2

So I am stuck in a corner, I have a storage project that is limited to 24 spindles, and requires heavy random Write (the corresponding read side is purely sequential). Needs every bit of space on my Drives, ~13TB total in a n-1 raid-5, and has to go fast, over 2GB/s sort of fast.

The obvious answer is to use a Stripe/Concat (Raid-0/1), or better yet a raid-10 in place of the raid-5, but that is disallowed for reasons beyond my control. So I am here asking for help in getting a sub optimal configuration to be as good as it can be.

The array built on direct attached SAS-2 10K rpm drives, backed by a ARECA 18xx series controller with 4GB of cache. 64k array stripes and an 4K stripe aligned XFS File system, with 24 Allocation groups (to avoid some of the penalty for being raid 5).

The heart of my question is this: In the same setup with 6 spindles/AG's I see a near disk limited performance on the write, ~100MB/s per spindle, at 12 spindles I see that drop to ~80MB/s and at 24 ~60MB/s.

I would expect that with a distributed parity and matched AG's, the performance should scale with the # of spindles, or be worse at small spindle counts, but this array is doing the opposite.

What am I missing ?

Should Raid-5 performance scale with # of spindles ?

Many thanks for your answers and any ideas, input, or guidance.

--Bill Edit: Improving RAID performance The other relevant thread I was able to find, discusses some of the same issues in the answers, though it still leaves me with out an answer on the performance scaling.

Bill N.
  • 123

3 Answers3

6

ANY RAID 5 is sub-optimal, a 24-disk R5 array is just beyond stupid, I don't mean to be rude but most hardware array controllers won't let you create a 24 disk R5 array, think of how much data you may be losing without even knowing it.
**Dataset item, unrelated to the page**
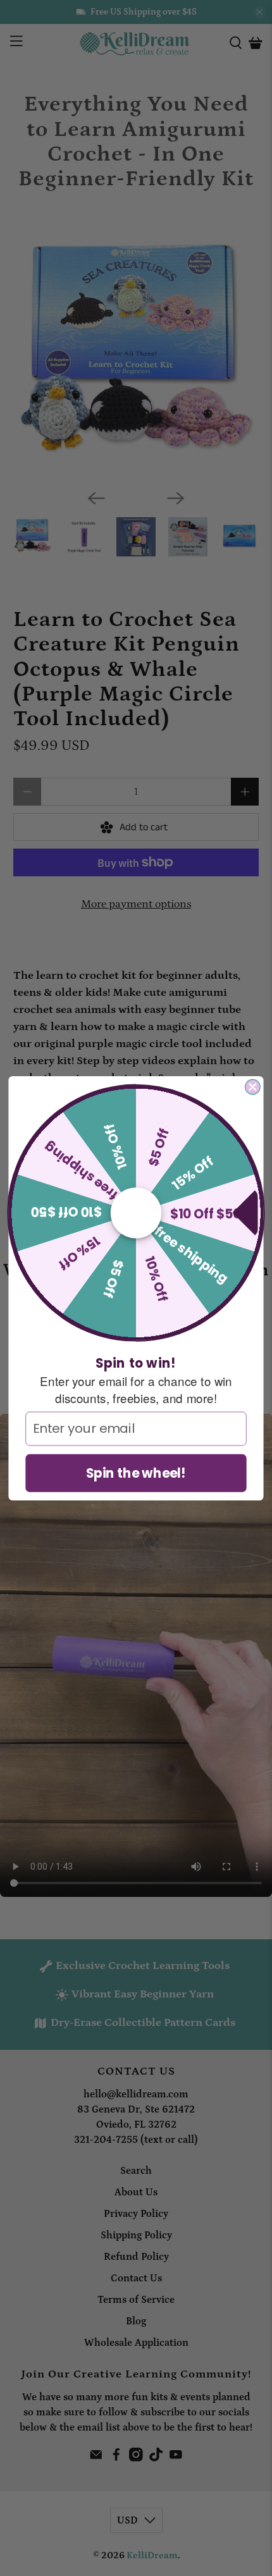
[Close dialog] (253, 1087)
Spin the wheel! (136, 1472)
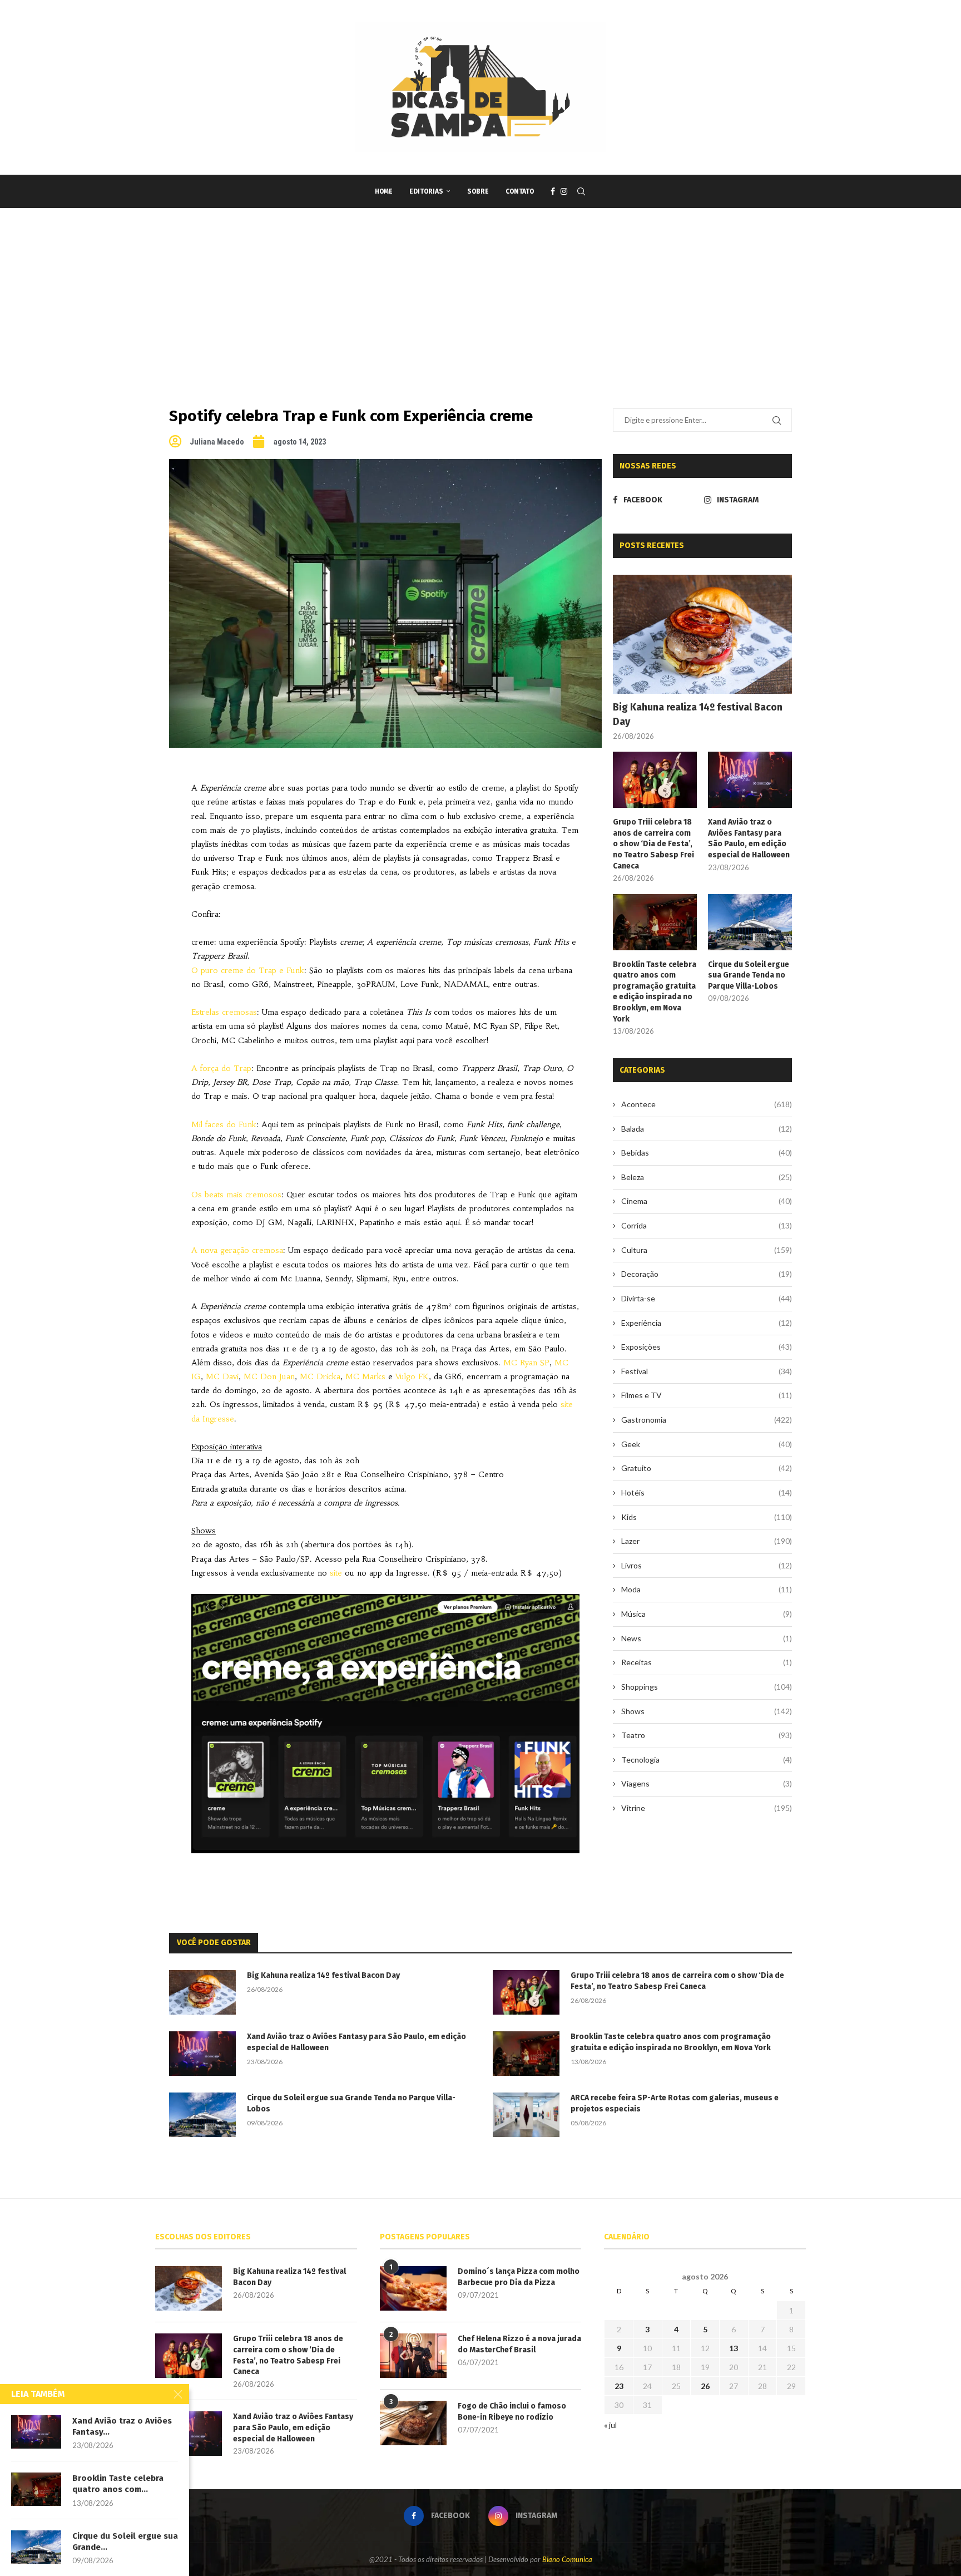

Also if you're doing any amount of any type of writing RAID5 or 6 aren't the way forward, in fact adding more spindles is likely to just slow things down.

Both from a performance and reliability perspective you NEED to convert this to RAID 10 as soon as possible, it's really the only way forward, anything else is just polishing a turd.

Chopper3
  • 101,808
2

What are the different widely used RAID levels and when should I consider them?

RAID-5 at that scale could be problematic (rebuild times, increased chance of array failure). Your random write speed will not be reasonable at all (perhaps the bandwidth of a single disk), nor will it scale with spindles.

ewwhite
  • 201,205
1

Your limitation here is your raid controller. Random writes like a large cache, and parity-based RAIDs like a fast parity calculator. The more disks you add to a parity-based RAID array (like RAID 5 or 6) on a locally attached controller, the lower performance you'll see per spindle. Large direct attached storage (above 8 drives or so) tends to be raid 10 to avoid this issue. The only reason to use parity based RAID (5 or 6) is to benefit from a higher ratio of usable space. The downside is that if you lose a drive, the rebuild will take more time if the RAID was a large one.

No new hardware

If your hardware is fixed and you need to make this work as well as possible, then your best performance would be from RAID 10, however you'd lose half the available space. Also, while it seems more resilient at first because you can lose up to half the drives without a failure, you can still lose data if you lose the wrong two drives.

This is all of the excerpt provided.